# Methodology for the Wronskian

MathewsMD
I was just curious and had a question: why does the Wronskian indicate linear independence if ## W ≠ 0 ## but is linearly dependent if ## W = 0 ##? Is there a proof to help understand the exact operations of the Wronskian and why it conveys these properties based on these results alone? Thank you!

First, think about systems of simultaneous linear equations and how they analyzed with matrices. Traditionally, we write the system in the form $M\ x = b$ with the left hand side being the product of a matrix multiplied on the right by a column vector (as opposed to a matrix multiplied on the left by a row vector). The product $M\ x$ of a matrix times a column vector can be viewed as a linear combination of the columns of $M$ with coefficients taken from the entries of $x$.

Writing the jth column of $M_{*.j}$

$M\ x = x_1 M_{*,1} + x_2 M_{*.2} + ... x_n M_{*,n}$

If we have more or fewer unknowns than equations, the matrix $M$ isn't square, so we can't do an analysis by taking its determinant. When $M$ is a square matrix and its derminant is non-zero, we can find a unique solution for variables $x$. In particular , we can find a unique solution for the system $M\ x = b$ when $b$ is the column vector of zeroes. The unique solution to $M\ x = 0$ would be $x_j = 0$ for all $j$..

If the column vectors of $M$ were dependent then solution for $M\ x = 0$ would not be unique. For example if $M_{*,1} = \sum_{j=2}^n a_j M_{*,j}$ with at least one of the $a_j$ nonzero then the values $x_1 = 1$ and $x_j = -a_j$ for $j > 1$ would be a nonzero solution to $M\ x = 0$.

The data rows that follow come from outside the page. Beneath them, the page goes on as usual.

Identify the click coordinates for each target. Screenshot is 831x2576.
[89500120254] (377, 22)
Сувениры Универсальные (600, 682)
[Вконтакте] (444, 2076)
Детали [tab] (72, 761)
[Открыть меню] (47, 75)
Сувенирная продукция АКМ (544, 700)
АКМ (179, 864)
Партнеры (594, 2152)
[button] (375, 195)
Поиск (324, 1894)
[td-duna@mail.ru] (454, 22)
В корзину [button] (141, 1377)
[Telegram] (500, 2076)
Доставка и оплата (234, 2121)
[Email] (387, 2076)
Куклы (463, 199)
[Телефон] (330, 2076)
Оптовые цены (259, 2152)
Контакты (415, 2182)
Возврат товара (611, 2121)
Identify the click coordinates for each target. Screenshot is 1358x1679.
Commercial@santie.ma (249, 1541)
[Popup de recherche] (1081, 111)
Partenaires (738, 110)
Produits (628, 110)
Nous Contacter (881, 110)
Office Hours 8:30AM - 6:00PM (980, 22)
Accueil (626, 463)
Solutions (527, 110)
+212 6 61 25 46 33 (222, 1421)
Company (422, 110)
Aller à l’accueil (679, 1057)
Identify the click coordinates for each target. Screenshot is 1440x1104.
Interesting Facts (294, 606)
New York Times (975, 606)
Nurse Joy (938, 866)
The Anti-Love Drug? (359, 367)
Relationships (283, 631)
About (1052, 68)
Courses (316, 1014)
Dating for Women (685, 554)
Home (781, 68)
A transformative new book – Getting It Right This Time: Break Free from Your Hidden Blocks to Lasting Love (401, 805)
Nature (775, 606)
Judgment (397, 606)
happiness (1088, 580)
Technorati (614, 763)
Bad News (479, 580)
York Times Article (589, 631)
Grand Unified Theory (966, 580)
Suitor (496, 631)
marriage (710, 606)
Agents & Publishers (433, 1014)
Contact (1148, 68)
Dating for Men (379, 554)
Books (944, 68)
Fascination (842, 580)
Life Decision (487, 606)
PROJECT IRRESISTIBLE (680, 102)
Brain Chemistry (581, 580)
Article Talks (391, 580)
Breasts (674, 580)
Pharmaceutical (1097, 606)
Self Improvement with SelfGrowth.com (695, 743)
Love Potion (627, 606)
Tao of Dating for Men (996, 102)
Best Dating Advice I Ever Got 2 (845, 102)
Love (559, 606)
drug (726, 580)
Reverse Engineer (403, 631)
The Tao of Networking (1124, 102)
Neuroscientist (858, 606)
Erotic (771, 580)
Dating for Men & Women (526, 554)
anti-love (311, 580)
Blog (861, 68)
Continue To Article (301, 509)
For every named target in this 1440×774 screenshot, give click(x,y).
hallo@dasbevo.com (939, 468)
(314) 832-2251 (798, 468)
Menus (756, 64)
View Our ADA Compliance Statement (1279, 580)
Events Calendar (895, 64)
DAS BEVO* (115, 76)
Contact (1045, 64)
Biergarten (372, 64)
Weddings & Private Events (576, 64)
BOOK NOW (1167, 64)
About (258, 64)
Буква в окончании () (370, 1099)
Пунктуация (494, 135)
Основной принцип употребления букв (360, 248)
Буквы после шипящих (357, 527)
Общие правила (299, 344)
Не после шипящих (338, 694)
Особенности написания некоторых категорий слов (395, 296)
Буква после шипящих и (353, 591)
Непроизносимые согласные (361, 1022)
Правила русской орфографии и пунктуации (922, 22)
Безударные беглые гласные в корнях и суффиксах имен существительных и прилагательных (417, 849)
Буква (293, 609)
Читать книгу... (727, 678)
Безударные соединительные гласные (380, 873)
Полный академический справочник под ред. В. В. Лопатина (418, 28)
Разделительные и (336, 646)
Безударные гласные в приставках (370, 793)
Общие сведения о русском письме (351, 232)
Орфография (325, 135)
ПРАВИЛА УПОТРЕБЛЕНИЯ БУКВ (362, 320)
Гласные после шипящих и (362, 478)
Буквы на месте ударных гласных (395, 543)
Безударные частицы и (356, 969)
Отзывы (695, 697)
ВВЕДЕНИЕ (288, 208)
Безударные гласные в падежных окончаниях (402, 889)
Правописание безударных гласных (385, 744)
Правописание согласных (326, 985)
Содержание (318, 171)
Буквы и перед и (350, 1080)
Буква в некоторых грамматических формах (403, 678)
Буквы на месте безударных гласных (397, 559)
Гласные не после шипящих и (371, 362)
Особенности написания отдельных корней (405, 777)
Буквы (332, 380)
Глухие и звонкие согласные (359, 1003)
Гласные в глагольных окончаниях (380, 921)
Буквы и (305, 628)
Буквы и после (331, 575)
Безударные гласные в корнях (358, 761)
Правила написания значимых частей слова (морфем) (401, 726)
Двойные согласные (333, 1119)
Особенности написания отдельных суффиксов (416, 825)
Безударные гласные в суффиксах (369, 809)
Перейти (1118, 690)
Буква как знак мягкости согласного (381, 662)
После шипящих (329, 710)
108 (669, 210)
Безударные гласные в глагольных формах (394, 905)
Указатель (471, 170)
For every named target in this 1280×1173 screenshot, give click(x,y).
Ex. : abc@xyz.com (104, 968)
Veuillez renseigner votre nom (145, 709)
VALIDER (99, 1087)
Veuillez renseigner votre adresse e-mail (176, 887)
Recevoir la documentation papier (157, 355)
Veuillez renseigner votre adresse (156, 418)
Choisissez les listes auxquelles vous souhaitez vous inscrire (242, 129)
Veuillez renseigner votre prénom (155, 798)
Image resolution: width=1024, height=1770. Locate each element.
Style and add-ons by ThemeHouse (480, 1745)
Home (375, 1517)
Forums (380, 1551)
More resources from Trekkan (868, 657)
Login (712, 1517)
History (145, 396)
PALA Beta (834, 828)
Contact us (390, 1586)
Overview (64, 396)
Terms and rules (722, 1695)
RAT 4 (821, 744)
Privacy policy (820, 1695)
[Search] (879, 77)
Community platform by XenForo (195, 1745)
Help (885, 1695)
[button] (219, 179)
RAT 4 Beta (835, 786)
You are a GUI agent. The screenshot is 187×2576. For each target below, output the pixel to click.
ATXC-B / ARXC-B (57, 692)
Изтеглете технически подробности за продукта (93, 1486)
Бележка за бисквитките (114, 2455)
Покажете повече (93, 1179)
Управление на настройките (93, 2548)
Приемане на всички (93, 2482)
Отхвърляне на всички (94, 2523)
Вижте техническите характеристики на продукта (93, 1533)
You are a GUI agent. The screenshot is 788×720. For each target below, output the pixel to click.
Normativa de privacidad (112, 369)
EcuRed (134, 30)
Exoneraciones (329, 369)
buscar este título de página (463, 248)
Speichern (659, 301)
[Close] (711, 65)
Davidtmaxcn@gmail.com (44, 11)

By analogy, the Wronskian $W$ is the derminant of a square matrix of functions $M$ . A column vector of $M$ gives a function and it's successive derivatives. If $W$ is nonzero then $M\ x = 0$ has the unique solution $x= 0$ , so the column vectors of $M$ are independent.

That's just "by analogy". There would be lots of technicalities to consider if we want to prove anything about solutions to a differential equation. At least the analogy reminds us that a given column has entries all relate to the same function ( and a given row has entries that all relate to the same order of differentiation).